* Extracted records:
^^^^^^^^

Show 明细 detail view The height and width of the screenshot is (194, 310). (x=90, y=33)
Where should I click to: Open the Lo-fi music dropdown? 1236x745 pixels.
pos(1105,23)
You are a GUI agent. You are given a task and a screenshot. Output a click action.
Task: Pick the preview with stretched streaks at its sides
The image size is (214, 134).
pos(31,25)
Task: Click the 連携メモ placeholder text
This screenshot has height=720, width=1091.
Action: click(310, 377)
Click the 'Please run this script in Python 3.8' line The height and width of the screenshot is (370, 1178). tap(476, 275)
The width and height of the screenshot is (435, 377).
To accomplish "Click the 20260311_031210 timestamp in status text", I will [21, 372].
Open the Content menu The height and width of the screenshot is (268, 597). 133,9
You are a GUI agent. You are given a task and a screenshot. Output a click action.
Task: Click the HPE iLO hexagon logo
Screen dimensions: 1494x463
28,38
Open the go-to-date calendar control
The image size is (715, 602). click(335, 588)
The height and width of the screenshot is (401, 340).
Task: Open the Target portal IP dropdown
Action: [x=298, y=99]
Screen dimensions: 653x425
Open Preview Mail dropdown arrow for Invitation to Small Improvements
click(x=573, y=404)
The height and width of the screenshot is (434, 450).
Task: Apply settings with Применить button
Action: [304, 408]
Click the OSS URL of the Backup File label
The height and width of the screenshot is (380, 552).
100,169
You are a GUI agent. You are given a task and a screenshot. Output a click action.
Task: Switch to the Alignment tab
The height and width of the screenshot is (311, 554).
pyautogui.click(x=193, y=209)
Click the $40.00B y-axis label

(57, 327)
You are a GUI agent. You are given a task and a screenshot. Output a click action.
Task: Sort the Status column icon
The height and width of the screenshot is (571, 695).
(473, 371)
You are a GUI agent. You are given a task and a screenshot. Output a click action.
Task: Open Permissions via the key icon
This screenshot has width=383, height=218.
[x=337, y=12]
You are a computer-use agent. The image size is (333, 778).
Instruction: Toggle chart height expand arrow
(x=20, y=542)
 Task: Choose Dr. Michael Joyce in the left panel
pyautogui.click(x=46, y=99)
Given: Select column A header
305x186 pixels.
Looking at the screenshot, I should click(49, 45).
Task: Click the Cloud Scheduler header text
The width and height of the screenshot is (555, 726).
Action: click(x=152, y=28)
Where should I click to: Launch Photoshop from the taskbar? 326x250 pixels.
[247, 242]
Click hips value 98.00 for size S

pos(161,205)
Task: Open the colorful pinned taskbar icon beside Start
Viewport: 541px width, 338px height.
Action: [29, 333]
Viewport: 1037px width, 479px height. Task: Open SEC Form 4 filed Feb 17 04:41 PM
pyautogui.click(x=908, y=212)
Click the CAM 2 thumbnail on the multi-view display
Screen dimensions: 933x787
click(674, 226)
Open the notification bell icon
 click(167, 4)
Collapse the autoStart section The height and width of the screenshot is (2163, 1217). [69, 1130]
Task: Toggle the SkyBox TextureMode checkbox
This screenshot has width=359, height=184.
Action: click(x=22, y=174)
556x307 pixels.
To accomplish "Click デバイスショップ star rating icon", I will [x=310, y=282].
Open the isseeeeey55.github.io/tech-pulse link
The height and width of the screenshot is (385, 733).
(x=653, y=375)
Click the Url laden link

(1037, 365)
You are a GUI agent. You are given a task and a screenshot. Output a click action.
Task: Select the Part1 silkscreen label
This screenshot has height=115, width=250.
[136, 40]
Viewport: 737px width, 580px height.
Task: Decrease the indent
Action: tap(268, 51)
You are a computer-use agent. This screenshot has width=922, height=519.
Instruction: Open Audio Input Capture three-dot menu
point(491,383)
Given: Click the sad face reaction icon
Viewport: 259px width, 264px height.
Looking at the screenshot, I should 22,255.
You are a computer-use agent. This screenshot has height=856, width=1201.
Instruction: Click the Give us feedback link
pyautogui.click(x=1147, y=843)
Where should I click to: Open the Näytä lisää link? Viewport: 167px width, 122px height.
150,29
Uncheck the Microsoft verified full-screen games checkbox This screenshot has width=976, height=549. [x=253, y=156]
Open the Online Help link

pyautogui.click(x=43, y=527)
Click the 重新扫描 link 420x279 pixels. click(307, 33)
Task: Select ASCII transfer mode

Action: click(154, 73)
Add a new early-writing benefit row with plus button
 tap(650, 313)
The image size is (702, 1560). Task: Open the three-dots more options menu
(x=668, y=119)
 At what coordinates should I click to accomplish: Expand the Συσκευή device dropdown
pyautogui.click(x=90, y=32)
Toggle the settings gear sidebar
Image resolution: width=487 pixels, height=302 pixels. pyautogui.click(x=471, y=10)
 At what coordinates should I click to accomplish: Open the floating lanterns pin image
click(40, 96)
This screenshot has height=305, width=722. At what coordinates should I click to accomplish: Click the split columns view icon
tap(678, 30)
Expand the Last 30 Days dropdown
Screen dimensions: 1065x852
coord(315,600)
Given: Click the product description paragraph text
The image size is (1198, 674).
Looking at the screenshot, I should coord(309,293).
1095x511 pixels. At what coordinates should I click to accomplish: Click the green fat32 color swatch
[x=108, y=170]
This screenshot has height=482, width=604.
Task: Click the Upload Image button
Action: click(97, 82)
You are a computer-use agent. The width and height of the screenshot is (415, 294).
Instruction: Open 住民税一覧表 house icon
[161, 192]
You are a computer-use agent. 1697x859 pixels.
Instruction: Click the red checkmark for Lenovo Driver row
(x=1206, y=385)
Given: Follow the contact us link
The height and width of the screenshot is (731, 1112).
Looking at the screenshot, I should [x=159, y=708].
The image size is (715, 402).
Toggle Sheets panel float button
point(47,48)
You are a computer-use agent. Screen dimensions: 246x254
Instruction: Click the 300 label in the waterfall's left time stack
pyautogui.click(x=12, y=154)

^^^^^^^^

* What is expected: Copy out all of the data exactly, leaving nothing out.

* Solution for this problem:
Show 明细 detail view The height and width of the screenshot is (194, 310). (x=90, y=33)
Where should I click to: Open the Lo-fi music dropdown? 1236x745 pixels.
pos(1105,23)
You are a GUI agent. You are given a task and a screenshot. Output a click action.
Task: Pick the preview with stretched streaks at its sides
The image size is (214, 134).
pos(31,25)
Task: Click the 連携メモ placeholder text
This screenshot has height=720, width=1091.
Action: click(310, 377)
Click the 'Please run this script in Python 3.8' line The height and width of the screenshot is (370, 1178). tap(476, 275)
The width and height of the screenshot is (435, 377).
To accomplish "Click the 20260311_031210 timestamp in status text", I will [21, 372].
Open the Content menu The height and width of the screenshot is (268, 597). 133,9
You are a GUI agent. You are given a task and a screenshot. Output a click action.
Task: Click the HPE iLO hexagon logo
Screen dimensions: 1494x463
28,38
Open the go-to-date calendar control
The image size is (715, 602). click(335, 588)
The height and width of the screenshot is (401, 340).
Task: Open the Target portal IP dropdown
Action: [x=298, y=99]
Screen dimensions: 653x425
Open Preview Mail dropdown arrow for Invitation to Small Improvements
click(x=573, y=404)
The height and width of the screenshot is (434, 450).
Task: Apply settings with Применить button
Action: [304, 408]
Click the OSS URL of the Backup File label
The height and width of the screenshot is (380, 552).
100,169
You are a GUI agent. You are given a task and a screenshot. Output a click action.
Task: Switch to the Alignment tab
The height and width of the screenshot is (311, 554).
pyautogui.click(x=193, y=209)
Click the $40.00B y-axis label

(57, 327)
You are a GUI agent. You are given a task and a screenshot. Output a click action.
Task: Sort the Status column icon
The height and width of the screenshot is (571, 695).
(473, 371)
You are a GUI agent. You are given a task and a screenshot. Output a click action.
Task: Open Permissions via the key icon
This screenshot has width=383, height=218.
[x=337, y=12]
You are a computer-use agent. The image size is (333, 778).
Instruction: Toggle chart height expand arrow
(x=20, y=542)
 Task: Choose Dr. Michael Joyce in the left panel
pyautogui.click(x=46, y=99)
Given: Select column A header
305x186 pixels.
Looking at the screenshot, I should click(49, 45).
Task: Click the Cloud Scheduler header text
The width and height of the screenshot is (555, 726).
Action: click(x=152, y=28)
Where should I click to: Launch Photoshop from the taskbar? 326x250 pixels.
[247, 242]
Click hips value 98.00 for size S

pos(161,205)
Task: Open the colorful pinned taskbar icon beside Start
Viewport: 541px width, 338px height.
Action: [29, 333]
Viewport: 1037px width, 479px height. Task: Open SEC Form 4 filed Feb 17 04:41 PM
pyautogui.click(x=908, y=212)
Click the CAM 2 thumbnail on the multi-view display
Screen dimensions: 933x787
click(674, 226)
Open the notification bell icon
 click(167, 4)
Collapse the autoStart section The height and width of the screenshot is (2163, 1217). [69, 1130]
Task: Toggle the SkyBox TextureMode checkbox
This screenshot has width=359, height=184.
Action: click(x=22, y=174)
556x307 pixels.
To accomplish "Click デバイスショップ star rating icon", I will [x=310, y=282].
Open the isseeeeey55.github.io/tech-pulse link
The height and width of the screenshot is (385, 733).
(x=653, y=375)
Click the Url laden link

(1037, 365)
You are a GUI agent. You are given a task and a screenshot. Output a click action.
Task: Select the Part1 silkscreen label
This screenshot has height=115, width=250.
[136, 40]
Viewport: 737px width, 580px height.
Task: Decrease the indent
Action: tap(268, 51)
You are a computer-use agent. This screenshot has width=922, height=519.
Instruction: Open Audio Input Capture three-dot menu
point(491,383)
Given: Click the sad face reaction icon
Viewport: 259px width, 264px height.
Looking at the screenshot, I should 22,255.
You are a computer-use agent. This screenshot has height=856, width=1201.
Instruction: Click the Give us feedback link
pyautogui.click(x=1147, y=843)
Where should I click to: Open the Näytä lisää link? Viewport: 167px width, 122px height.
150,29
Uncheck the Microsoft verified full-screen games checkbox This screenshot has width=976, height=549. [x=253, y=156]
Open the Online Help link

pyautogui.click(x=43, y=527)
Click the 重新扫描 link 420x279 pixels. click(307, 33)
Task: Select ASCII transfer mode

Action: click(154, 73)
Add a new early-writing benefit row with plus button
 tap(650, 313)
The image size is (702, 1560). Task: Open the three-dots more options menu
(x=668, y=119)
 At what coordinates should I click to accomplish: Expand the Συσκευή device dropdown
pyautogui.click(x=90, y=32)
Toggle the settings gear sidebar
Image resolution: width=487 pixels, height=302 pixels. pyautogui.click(x=471, y=10)
 At what coordinates should I click to accomplish: Open the floating lanterns pin image
click(40, 96)
This screenshot has height=305, width=722. At what coordinates should I click to accomplish: Click the split columns view icon
tap(678, 30)
Expand the Last 30 Days dropdown
Screen dimensions: 1065x852
coord(315,600)
Given: Click the product description paragraph text
The image size is (1198, 674).
Looking at the screenshot, I should coord(309,293).
1095x511 pixels. At what coordinates should I click to accomplish: Click the green fat32 color swatch
[x=108, y=170]
This screenshot has height=482, width=604.
Task: Click the Upload Image button
Action: click(97, 82)
You are a computer-use agent. The width and height of the screenshot is (415, 294).
Instruction: Open 住民税一覧表 house icon
[161, 192]
You are a computer-use agent. 1697x859 pixels.
Instruction: Click the red checkmark for Lenovo Driver row
(x=1206, y=385)
Given: Follow the contact us link
The height and width of the screenshot is (731, 1112).
Looking at the screenshot, I should [x=159, y=708].
The image size is (715, 402).
Toggle Sheets panel float button
point(47,48)
You are a computer-use agent. Screen dimensions: 246x254
Instruction: Click the 300 label in the waterfall's left time stack
pyautogui.click(x=12, y=154)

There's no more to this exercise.